Dwie kolejne osoby zatrzymane w aferze "gangu trucicieli". Reporter RMF FM zdobył nowe fakty w bulwersującej sprawie z Mazowsza. Dowiedział się, że w ręce policjantów wpadła notariuszka z Sochaczewa, współpracująca - według Prokuratury Okręgowej Warszawa-Praga - z grupą, która podstępnie przejmowała nieruchomości od starszych osób. Śledczy twierdzą, że podejrzani wyłudzali mieszkania i truli właścicieli. Kolejnym z zatrzymanych jest Tomasz G. - mężczyzna, który wyłudzał nieruchomości. Wobec notariuszki zastosowano wolnościowe środki zapobiegawcze. Mężczyzna trafił na trzy miesiące do aresztu.

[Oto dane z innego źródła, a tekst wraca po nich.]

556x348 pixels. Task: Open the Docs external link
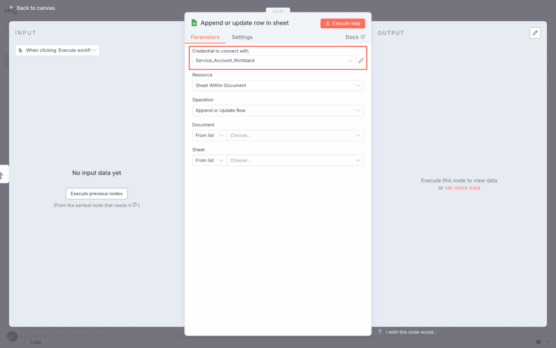(355, 37)
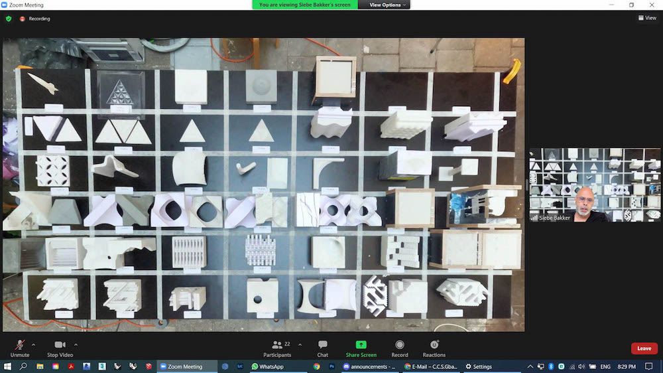
Task: Open the Settings window in taskbar
Action: [479, 366]
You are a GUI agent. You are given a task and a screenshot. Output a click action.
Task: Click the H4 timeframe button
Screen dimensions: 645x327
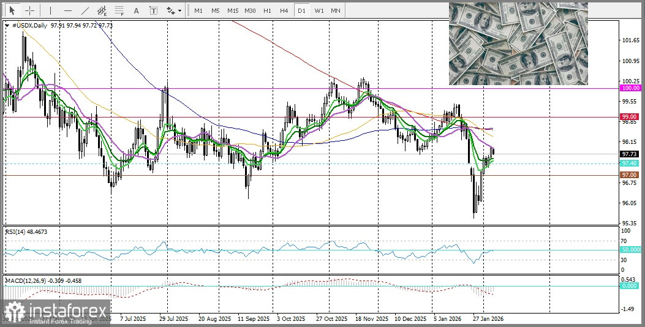pos(284,10)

Kancelarie notarialne z Mazowsza zamieszane w "aferę trucicieli"

Jak twierdzą śledczy, notariuszka z Sochaczewa doprowadziła jednego z właścicieli nieruchomości do niekorzystnego rozporządzenia mieniem wartym 200 tysięcy złotych. Sporządziła akt notarialny w sprawie sprzedaży jego mieszkania, wprowadzając go w błąd co do własności lokalu. Wcześniej w obecności prawniczki jeden z podejrzany w aferze podrobił podpis poszkodowanego. 

Jak dowiedział się reporter RMF FM, śledczy analizują działania jeszcze innych kancelarii notarialnych z Mazowsza w związku z podejrzeniem udziału w "aferze trucicieli". 

W styczniu ujawniliśmy, że grupa zabójców wykorzystywała osoby starsze, z problemami zdrowotnymi, czy zadłużone. Zaprzyjaźniali się z pokrzywdzonymi, robili im zakupy, przynosili alkohol. Ustalono, że dzięki takiej "opiece" zdobywali zaufanie ofiar, następnie nakłaniali do notarialnego oświadczenia, że mogą ich reprezentować, by pomóc uporać się np. z zadłużeniem. 

Jednocześnie poszkodowanym podawano alkohol skażony izopropanolem. Po jego spożyciu zmarło 6 osób.

Kolejny członek bezwzględnej grupy w areszcie

Kolejny członek grupy oszustów-zabójców wpadł w ręce policji. Tomasz G. to przedsiębiorca z branży budowlanej. Znajomy Romana P., głównego podejrzanego w tej bulwersującej aferze, który trafił do aresztu z zarzutami dokonani 6 zabójstw i usiłowania kolejnego. 

Śledczy nie wykluczają, że zatrzymany Tomasz G. to szef całej grupy, choć na razie nie uwzględnili tego w zarzutach. 

Mężczyzna jest podejrzany o podstępne przejęcie 6 nieruchomości. Jak się dowiedział dziennikarz RMF FM Krzysztof Zasada, jednym ze sposobów działania było wyłudzanie pełnomocnictw od właścicieli nieruchomości, by za chwilę kupować te mieszkania czy działki. Nie znaleziono dowodów, by także jemu stawiać zarzuty zabójstwa. Trafił natomiast do aresztu, w którym przebywa już trzech innych członków gangu. 

Prokuratura ma dowody, że cała grupa - współpracując z notariuszami - wyłudziła 10 nieruchomości. Głównie w Warszawie i na Mazowszu - w Siedlcach czy Ostrołęce. Analizowane jest jeszcze kilkanaście kolejnych przypadków.